PROBLEM STATEMENT
Work through the records below and copy every line that includes "plane".
━━━━━━━━━━━━━━━━━━━━
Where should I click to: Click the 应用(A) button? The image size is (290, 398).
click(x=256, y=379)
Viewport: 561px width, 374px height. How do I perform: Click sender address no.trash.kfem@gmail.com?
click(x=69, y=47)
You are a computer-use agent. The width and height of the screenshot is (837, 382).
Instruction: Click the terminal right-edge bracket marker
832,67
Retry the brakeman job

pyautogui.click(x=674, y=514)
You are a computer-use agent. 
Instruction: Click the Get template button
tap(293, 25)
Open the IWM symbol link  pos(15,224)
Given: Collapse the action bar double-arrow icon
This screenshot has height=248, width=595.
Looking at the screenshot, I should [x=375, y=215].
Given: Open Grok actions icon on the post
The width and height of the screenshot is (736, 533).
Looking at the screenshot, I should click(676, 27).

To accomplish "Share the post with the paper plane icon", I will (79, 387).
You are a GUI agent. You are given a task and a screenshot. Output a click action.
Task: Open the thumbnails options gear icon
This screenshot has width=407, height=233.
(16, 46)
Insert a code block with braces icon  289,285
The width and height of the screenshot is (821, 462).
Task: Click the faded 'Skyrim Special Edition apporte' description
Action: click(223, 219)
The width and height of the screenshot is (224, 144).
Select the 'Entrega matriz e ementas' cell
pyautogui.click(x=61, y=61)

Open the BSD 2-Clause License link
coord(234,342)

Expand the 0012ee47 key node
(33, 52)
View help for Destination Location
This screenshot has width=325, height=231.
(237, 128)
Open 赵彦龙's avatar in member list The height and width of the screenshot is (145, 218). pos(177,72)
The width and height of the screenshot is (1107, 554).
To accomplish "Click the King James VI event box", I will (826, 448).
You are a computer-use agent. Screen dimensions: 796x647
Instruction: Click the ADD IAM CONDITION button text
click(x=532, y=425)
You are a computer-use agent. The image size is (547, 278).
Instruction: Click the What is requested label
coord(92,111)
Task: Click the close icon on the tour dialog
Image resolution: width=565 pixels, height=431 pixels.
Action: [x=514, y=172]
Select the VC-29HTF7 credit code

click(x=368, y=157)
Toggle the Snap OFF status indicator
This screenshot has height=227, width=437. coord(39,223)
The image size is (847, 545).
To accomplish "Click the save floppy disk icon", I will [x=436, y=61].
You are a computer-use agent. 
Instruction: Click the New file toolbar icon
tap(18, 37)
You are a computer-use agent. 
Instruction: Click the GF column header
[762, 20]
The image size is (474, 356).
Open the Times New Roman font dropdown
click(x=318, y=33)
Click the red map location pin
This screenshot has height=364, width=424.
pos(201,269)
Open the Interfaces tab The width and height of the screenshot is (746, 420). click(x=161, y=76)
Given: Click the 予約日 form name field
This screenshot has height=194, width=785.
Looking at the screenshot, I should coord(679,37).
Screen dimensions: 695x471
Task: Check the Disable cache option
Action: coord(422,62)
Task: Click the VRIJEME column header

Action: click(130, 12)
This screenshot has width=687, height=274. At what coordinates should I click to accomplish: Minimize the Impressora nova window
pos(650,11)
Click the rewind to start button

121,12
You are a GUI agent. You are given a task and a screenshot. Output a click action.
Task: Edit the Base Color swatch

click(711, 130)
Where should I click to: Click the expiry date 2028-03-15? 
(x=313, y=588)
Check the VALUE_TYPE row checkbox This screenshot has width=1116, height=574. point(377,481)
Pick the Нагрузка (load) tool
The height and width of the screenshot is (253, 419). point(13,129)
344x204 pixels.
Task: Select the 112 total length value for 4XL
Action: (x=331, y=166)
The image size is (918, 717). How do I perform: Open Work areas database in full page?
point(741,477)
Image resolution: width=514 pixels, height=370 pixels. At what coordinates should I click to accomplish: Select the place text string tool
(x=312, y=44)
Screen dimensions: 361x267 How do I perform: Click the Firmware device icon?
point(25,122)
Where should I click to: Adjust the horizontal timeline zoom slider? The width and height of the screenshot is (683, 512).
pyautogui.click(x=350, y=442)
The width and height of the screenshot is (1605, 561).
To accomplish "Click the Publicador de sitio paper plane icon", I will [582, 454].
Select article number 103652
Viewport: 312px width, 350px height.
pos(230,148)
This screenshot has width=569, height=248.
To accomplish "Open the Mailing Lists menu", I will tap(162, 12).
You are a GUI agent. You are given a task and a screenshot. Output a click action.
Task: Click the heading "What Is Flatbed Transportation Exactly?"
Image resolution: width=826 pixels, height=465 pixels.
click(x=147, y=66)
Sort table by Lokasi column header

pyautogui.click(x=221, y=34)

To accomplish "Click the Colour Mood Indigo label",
━━━━━━━━━━━━━━━━━━━━
RESPONSE AREA
To accomplish "Share the post with the paper plane icon", I will (79, 387).
To accomplish "Click the Publicador de sitio paper plane icon", I will [582, 454].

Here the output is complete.